|
AFTER
MISS JULIE
Taken from The Financial Times
Written by Charles
Spencer
Performance at The Donmar Warehouse, London in November 2003
|
"Night
of guilty pleasures"
Love
and marriage, as Frank Sinatra once memorably informed us, go
together like a horse and carriage. And so, too, do August Strindberg
and Patrick Marber, though there is precious little romance in
the air in After Miss Julie, just lashings of sex, violence and
class hatred. I need hardly add that I loved this show.
Marber
first adapted Strindberg's thrillingly intemperate account of sex
across the class divide for television in 1995, just before he wrote
his big hit Closer, an account of the tortuous love affairs and
infidelities of four present-day Londoners. Closer has been described
as an updated version of Coward's Private Lives given a bitter late-20th-century
twist. But, in its bruising sexual confrontations and keen awareness
of the way love and desire can so easily corrode into jealousy and
hatred, it was clear that Marber also had a great deal in common
with Strindberg.
In a note to his version of Miss Julie, Marber writes: "At
times I have been unfaithful to the original, but always conscious
that infidelity might be an act of love."
That love shines through in this electrifying stage version, blazingly
directed by Michael Grandage, and so too does a keen dramatic intelligence.
Miss Julie has never seemed more relevant, or more resonant.
The action of Strindberg's "naturalistic tragedy" is set
on a Swedish estate during a heady midsummer night. In Marber's
version, the action has been shifted to the estate of an English
socialist peer on the night of Labour's landslide election victory
in 1945.
While Miss Julie's father celebrates Labour's success in London
and his servants enjoy a boozy dance in the barn, Miss Julie seeks
out her father's chauffeur, John, in the kitchen, beautifully realised
in Bunny Christie's meticulously detailed design.
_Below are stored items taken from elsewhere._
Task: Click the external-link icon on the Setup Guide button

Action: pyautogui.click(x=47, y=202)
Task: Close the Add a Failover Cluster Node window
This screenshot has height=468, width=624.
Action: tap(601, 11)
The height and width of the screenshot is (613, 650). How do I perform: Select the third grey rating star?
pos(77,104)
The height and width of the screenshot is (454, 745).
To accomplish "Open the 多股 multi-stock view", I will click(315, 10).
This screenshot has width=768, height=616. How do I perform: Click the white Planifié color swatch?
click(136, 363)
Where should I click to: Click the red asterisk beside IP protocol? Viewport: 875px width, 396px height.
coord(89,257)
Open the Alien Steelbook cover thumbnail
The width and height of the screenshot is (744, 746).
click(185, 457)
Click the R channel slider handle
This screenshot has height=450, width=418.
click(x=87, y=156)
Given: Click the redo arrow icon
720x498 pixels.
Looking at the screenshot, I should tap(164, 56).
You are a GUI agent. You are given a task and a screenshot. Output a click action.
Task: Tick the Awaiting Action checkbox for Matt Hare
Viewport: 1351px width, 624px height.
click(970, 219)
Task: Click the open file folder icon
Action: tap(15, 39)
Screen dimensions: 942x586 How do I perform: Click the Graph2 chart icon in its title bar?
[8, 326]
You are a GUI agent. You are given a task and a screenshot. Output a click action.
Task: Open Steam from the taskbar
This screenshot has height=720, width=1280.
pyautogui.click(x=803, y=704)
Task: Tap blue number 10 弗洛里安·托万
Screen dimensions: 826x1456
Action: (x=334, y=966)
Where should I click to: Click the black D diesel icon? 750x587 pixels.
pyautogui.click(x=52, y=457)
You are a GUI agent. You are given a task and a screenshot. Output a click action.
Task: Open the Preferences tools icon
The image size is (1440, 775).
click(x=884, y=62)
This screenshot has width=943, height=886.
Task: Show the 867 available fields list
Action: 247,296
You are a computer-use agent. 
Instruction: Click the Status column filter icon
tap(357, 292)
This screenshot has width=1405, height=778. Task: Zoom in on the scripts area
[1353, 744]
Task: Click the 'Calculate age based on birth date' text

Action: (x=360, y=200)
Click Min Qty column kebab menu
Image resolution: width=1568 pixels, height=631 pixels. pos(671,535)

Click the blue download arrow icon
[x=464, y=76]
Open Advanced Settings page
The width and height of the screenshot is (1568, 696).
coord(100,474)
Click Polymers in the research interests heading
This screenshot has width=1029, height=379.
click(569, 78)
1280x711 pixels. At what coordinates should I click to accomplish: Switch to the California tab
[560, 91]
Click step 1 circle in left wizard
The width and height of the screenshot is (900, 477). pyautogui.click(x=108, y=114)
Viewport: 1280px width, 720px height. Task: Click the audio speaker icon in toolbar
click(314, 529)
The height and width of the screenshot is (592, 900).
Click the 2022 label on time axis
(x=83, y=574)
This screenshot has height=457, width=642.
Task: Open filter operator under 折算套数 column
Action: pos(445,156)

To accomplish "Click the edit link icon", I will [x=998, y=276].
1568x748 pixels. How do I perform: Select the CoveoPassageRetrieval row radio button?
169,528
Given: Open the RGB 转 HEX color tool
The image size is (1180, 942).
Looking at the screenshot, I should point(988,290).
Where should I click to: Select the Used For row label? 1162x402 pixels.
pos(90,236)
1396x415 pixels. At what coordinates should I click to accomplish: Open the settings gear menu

The Labour landslide gives an added piquancy to this account of
a transgressive one-night stand. For here we are in an upstairs-downstairs
world in which nothing seems to have changed since the previous
century, despite his Lordship's socialism. John and his fiancee
Christine, the cook (excellent Helen Baxendale), stand to attention
when Miss Julie enters, light her cigarettes for her, and speak
to her with studied deference.
Miss Julie, with her cut-glass accent and air of long-bred superiority,
seems like a creature from a more exotic planet in the drab kitchen,
but the sexual tension that crackles between her and John when Christine
falls asleep is manifest and leads inevitably to the bedroom.
Marber is far more frank than Strindberg could ever be about their
night of passion. When Miss Julie starts putting on airs the following
morning and screams, "Stand up when you speak to me. Remember
your position!", John replies with unforgettable insolence:
"Which one, Madame? There were so many."
Kelly Reilly brilliantly captures the spoilt hauteur and louche
sensuality of Miss Julie, but, as she faces the prospect of public
shame, she also makes you feel genuine concern for this sexually
voracious yet emotionally frigid woman, driven to the point of no
return by her passion and her class. There is a trembling, barely
contained hysteria in Reilly's performance as she fluctuates between
desperate panic, impossible dreams and ludicrously inappropriate
hauteur that keeps you on the edge of your seat.
Richard Coyle's John matches her every step of the way in this
fatal dance of desire, moving from deference to stinging insults
and an eye to the main chance before the summons of his master's
bell reduces him once again to cringing subservience.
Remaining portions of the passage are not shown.